## Task requirements:
Say whether each statement below agrees with the light guiding plate text, answering yes or no and quoting the words of the text that decide it. (a) The DBEF transmits the S-wave portion of incident light. (b) Each second prism extends in a direction substantially perpendicular to the lamp's longitudinal direction. (c) The MGP film includes metal portions arranged with a predetermined separation interval.

## Source document:
━━━━

Therefore, the remaining portion of the light is recycled to
increase the luminance of the backlight assembly.
[0091] The reflecting polarizing layer 450 may be a dual brightness
enhancement film (DBEF), a cholesteric liquid crystal (CLC) film,
metal grid polarizer (MGP) film, etc. The DBEF transmits a P-wave
portion of the light that is incident on the DBEF, and reflects a
S-wave portion of the light that is incident on the DBEF. The CLC
film transmits a portion of the light having a predetermined
wavelength, and reflects a remaining portion of the light that is
incident on the CLC film. The MGP film includes a plurality of
metal portions arranged with a predetermined separation interval.
The DBEF and CLC of FIGS. 9 and 10 are same as in FIGS. 3 to 5.
Thus, further explanation concerning the above elements will be
omitted.
[0092] The light guiding plate 400 may further include a plurality
of second prism patterns 460 that are formed on the reflective
polarizing layer 450. The second prism patterns 460 may be disposed
across all of the light exiting surface 430 to increase a luminance
of the light that exits from the second prism patterns 460 when
viewed on a plane.
[0093] Each of the second prism patterns 460 includes a plurality
of second prisms 462 that are adjacent to one another.
Alternatively, each of the second prisms 462 may be spaced apart
from one another. Each of the second prisms 462 extends in a
direction substantially perpendicular to a longitudinal direction
of the lamp 112. That is, the first prism patterns 440 are
substantially perpendicular to the second prism patterns 460.

━━━━

## Provided records:

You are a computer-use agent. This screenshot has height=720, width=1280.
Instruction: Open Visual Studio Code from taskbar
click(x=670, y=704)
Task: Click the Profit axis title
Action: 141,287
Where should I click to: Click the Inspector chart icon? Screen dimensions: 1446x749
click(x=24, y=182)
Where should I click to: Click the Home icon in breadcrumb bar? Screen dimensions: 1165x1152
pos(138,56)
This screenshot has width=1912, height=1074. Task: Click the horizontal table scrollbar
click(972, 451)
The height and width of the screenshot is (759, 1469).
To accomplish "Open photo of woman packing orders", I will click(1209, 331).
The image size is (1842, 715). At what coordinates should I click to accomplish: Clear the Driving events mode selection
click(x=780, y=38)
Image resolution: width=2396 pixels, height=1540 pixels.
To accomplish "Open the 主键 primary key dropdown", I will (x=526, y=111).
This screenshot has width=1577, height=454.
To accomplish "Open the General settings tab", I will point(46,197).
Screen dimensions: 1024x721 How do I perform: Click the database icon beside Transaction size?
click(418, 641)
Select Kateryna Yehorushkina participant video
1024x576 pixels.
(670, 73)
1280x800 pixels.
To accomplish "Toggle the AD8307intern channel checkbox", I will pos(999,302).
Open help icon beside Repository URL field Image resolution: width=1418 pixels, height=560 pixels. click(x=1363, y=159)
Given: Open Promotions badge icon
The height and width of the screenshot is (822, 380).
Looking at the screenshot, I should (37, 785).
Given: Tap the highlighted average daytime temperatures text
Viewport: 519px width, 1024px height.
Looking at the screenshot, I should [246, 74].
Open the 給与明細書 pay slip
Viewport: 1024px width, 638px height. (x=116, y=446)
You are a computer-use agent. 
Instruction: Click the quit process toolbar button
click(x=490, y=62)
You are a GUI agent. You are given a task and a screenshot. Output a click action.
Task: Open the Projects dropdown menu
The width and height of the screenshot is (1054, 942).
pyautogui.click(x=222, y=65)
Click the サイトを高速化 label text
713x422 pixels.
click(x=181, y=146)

━━━━

## Answer below:
(a) No: "The DBEF transmits a P-wave portion of the light that is incident on the DBEF, and reflects a S-wave portion of the light that is incident on the DBEF."
(b) Yes: "Each of the second prisms 462 extends in a direction substantially perpendicular to a longitudinal direction of the lamp 112."
(c) Yes: "The MGP film includes a plurality of metal portions arranged with a predetermined separation interval."